======== Text extract ========

Any ideas for why I’m not able to recover \gamma?

I’ve not tried to read your model in detail so let me just give the generic advice that, yes, if everything is going well, you should be able to recover your parameters (with appropriate uncertainty) from the data. So, if you’re not able to do so, I recommend stripping down the model until you can recover the parameters, then adding features one by one until you figure out what’s causing the problem.

1 Like

This works:

Generating some fake data:

set.seed(123)

discontinuity_T <- 25
sigma_a <- 0.5
sigma_b <- 0.25
sigma_e <- 1

I <- 100
T <- 50
J <- 10

gammas <- tibble(group = 1:J,
                 gammas = rnorm(J))

groupsXwalk <- tibble(individual = 1:I,
                      group = sample(1:J, I, replace=TRUE)) %>% 
  inner_join(gammas, by = "group")

a <- tibble(individual = 1:I,
            a = rnorm(I, 0, sigma_a))

b <- tibble(group = 1:J,
            b = rnorm(J, 0, sigma_b))

initial_values <- groupsXwalk %>% 
  inner_join(a, by = "individual") %>% 
  inner_join(b, by = "group") %>% 
  mutate(u = a + b,
         initial_y = u + 
                     sigma_e / sqrt(1 - delta^2) * rnorm(I))  # Is this right???

simulated_panel <- initial_values %>%
  group_by(individual) %>%  
  do({
    simulate <- function(x) {
      out <- data.frame(y = rep(NA, T),
                        time = rep(NA, T),
                        a = x$a)
      for(t in 1:T) {
        out$time[t] <- t
        if(t == 1) {
          out$y[t] <- x$initial_y
        } else {
          out$y[t] <- rnorm(1, delta * (out$y[t-1] - x$a) + x$a, sigma_e)
        }
      }
      return(out)
    }
    as.data.frame(simulate(.))
  }) %>% 
  inner_join(groupsXwalk, by = "individual") %>% 
  mutate(y = case_when(time < discontinuity_T ~ y,
                       TRUE ~ y + gammas)) %>% 
  group_by(individual) %>%  
  mutate(lagged_y = lag(y, default = -99, order_by = time)) %>% 
  ungroup()

======== Material supplied ========

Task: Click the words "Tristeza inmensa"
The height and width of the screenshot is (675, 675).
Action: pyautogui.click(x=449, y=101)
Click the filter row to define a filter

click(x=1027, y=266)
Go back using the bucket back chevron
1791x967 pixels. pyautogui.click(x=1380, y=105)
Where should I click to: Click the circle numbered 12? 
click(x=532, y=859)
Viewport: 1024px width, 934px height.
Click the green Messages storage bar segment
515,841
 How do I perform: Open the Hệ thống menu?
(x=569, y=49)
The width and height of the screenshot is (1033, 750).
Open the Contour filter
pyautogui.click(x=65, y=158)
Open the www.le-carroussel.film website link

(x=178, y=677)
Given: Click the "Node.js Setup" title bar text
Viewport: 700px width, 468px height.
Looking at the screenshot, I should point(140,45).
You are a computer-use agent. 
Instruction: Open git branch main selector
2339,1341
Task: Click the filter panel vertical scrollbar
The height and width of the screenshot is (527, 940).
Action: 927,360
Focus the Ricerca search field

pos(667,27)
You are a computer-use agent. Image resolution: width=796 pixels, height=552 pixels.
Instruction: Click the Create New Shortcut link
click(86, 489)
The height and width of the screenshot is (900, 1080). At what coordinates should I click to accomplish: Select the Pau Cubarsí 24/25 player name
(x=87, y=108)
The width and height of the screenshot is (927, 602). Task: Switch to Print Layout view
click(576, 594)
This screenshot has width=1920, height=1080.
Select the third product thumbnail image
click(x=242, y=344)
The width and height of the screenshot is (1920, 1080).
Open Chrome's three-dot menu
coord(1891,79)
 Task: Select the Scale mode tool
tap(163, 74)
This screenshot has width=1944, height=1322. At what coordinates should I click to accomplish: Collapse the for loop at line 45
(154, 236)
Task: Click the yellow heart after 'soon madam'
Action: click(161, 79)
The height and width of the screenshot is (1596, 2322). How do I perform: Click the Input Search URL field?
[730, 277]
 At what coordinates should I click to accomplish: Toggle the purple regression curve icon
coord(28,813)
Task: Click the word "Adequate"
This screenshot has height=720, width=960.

========

• _Stated problem 1_
List each variable that the code in the thread sets to a single number, along with its value.
• _Stated problem 2_
Please quote the thread, starting at the words "b <- tibble(group" and stopping after "Is this right???".

• _Worked answer 1_
- discontinuity_T: 25
- sigma_a: 0.5
- sigma_b: 0.25
- sigma_e: 1
- I: 100
- T: 50
- J: 10

• _Worked answer 2_
b <- tibble(group = 1:J,
            b = rnorm(J, 0, sigma_b))

initial_values <- groupsXwalk %>% 
  inner_join(a, by = "individual") %>% 
  inner_join(b, by = "group") %>% 
  mutate(u = a + b,
         initial_y = u + 
                     sigma_e / sqrt(1 - delta^2) * rnorm(I))  # Is this right???